Раз в неделю проходили занятия. Все по кругу читали стихи или рассказы, затем воспитанники по очереди критиковали товарища – а последним высказывался мэтр. И вот он обычно ничьих самолюбий особо не щадил. Бывало, явные графоманы после разборов убегали в слезах – а иные, сам видел, чуть не бросались с матом и кулаками.

Вот и меня, студента, занесло, не знаю почему, в литобъединение «Весы» (при Доме культуры работников торговли). И еще – в самое, пожалуй, известное – «Магистраль» (при Доме культуры железнодорожников), где руководил Юрий Владимирович Томашевский (а посещал его когда-то, в конце пятидесятых, сам, ни больше ни меньше, Булат Окуджава!).

Имелись и другие литстудии, куда, в отличие от ДК, шел жесткий отбор – который я всякий раз благополучно проходил, – что наполняло душу гордостью и надеждой. Например, при журнале «Юность», что печатался тогда тиражом под три миллиона экземпляров, создали для молодых «Зеленую лампу», где руководителем отдела прозы (а значит, моим) работал известнейший в ту пору Владимир Амлинский. Или при журнале «Крокодил» (тоже миллионные тиражи) я подвизался в «Крокодильском лицее».

Но литературные штудии, даже самые успешные, означали немногое без полновесных публикаций. Пробиться на страницы тогдашних журналов являлось задачей чрезвычайно сложной. Я штурмовал их лет с девятнадцати. Рассылал рассказы по кругу, от «Молодой гвардии» до «Литературной учебы». Отовсюду отвечали – не было случая, чтобы не ответили. Все редакции имели штат литконсультантов, которые убедительно и аргументированно могли доказать любому, почему его творение не имеет права быть напечатанным.

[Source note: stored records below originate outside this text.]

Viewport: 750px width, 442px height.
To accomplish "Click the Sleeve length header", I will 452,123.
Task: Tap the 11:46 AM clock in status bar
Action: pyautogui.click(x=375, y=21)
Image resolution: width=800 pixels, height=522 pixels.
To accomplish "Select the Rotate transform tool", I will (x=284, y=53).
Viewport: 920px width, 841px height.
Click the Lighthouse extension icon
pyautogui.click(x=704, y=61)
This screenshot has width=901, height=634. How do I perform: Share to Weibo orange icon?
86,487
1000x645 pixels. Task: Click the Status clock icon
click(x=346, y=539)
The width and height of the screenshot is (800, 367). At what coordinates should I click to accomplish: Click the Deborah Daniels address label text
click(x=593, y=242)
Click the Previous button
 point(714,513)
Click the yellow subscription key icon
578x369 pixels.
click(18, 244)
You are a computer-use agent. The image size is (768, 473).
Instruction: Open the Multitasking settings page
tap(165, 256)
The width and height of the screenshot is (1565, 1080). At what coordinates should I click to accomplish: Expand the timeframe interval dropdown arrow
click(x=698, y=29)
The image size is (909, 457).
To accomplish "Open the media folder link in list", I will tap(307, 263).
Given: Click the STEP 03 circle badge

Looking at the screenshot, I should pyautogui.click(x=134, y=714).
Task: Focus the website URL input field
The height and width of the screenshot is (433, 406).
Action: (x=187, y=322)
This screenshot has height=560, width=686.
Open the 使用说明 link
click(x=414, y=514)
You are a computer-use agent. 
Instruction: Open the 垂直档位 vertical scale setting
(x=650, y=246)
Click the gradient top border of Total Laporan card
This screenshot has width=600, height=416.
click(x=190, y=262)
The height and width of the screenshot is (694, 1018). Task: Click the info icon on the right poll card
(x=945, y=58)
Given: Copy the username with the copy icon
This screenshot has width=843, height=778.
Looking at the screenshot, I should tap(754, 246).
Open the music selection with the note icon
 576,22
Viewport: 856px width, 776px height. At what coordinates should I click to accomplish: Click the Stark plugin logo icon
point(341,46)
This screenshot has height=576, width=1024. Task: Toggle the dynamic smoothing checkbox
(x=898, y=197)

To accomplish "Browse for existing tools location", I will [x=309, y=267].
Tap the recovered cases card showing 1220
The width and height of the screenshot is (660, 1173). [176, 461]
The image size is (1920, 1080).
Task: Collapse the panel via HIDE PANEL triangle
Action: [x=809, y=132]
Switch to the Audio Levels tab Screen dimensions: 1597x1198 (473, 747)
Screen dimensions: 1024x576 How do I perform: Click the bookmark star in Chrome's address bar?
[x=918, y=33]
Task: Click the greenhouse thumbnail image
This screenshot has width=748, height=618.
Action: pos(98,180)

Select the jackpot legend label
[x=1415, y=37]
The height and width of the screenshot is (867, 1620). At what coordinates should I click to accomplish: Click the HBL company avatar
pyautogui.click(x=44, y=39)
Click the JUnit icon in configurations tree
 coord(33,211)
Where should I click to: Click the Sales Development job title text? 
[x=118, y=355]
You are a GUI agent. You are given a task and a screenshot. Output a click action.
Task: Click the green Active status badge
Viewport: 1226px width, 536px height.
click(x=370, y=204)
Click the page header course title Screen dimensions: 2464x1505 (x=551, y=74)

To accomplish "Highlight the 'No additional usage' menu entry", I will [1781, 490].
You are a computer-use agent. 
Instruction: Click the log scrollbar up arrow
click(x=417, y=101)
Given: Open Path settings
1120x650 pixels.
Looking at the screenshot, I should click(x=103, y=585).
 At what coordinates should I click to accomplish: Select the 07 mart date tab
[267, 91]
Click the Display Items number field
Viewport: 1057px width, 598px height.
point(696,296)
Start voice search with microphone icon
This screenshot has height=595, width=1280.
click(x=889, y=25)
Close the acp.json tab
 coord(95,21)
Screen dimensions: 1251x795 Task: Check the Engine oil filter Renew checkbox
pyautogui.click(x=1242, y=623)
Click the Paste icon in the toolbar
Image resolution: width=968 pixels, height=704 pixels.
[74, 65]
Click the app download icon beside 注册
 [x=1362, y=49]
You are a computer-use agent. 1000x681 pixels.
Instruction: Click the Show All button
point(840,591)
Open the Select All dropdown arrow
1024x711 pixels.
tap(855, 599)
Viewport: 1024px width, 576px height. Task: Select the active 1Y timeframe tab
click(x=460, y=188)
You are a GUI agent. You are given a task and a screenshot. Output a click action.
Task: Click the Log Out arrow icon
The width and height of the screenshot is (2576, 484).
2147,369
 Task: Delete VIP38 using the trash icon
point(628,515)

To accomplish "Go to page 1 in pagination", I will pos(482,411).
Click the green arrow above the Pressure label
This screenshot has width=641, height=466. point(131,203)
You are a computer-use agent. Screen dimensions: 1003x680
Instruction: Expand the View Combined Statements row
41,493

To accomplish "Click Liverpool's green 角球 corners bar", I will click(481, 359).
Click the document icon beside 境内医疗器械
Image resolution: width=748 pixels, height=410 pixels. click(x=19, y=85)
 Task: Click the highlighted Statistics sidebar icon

И наконец! Ровно в тот месяц, как я защищаю диплом в своем энергетическом, журнал «Студенческий меридиан» печатает мой первый рассказ! (Спасибо тебе, Володя Слуцкий, низкий тебе поклон!)

В ту пору тиражи были совершенно несоизмеримы нынешним. У «Студмеридиана» он превышал полмиллиона. И любая публикация становилась действительно заметной. Одно из самых прекрасных воспоминаний того времени: февраль восемьдесят второго. Номер только что вышел. Я иду по студенческому городку в Лефортове, явно адресуясь к пивной. И практически каждый встреченный знакомец жмет руку: «Молодец! Читал. Поздравляю!»

И сразу как прорвало. До конца года «СтудМер» печатает в разных номерах еще пять моих рассказов. Два звучат по радио, в самой популярной передаче «С добрым утром!». Пару других отбирают для сборника. Выходит мой рассказик и пара мини-фельетонов в «Крокодиле», а огромный, на разворот, фельетон, который мы делаем вместе с другими «лицеистами», получает годовую премию журнала.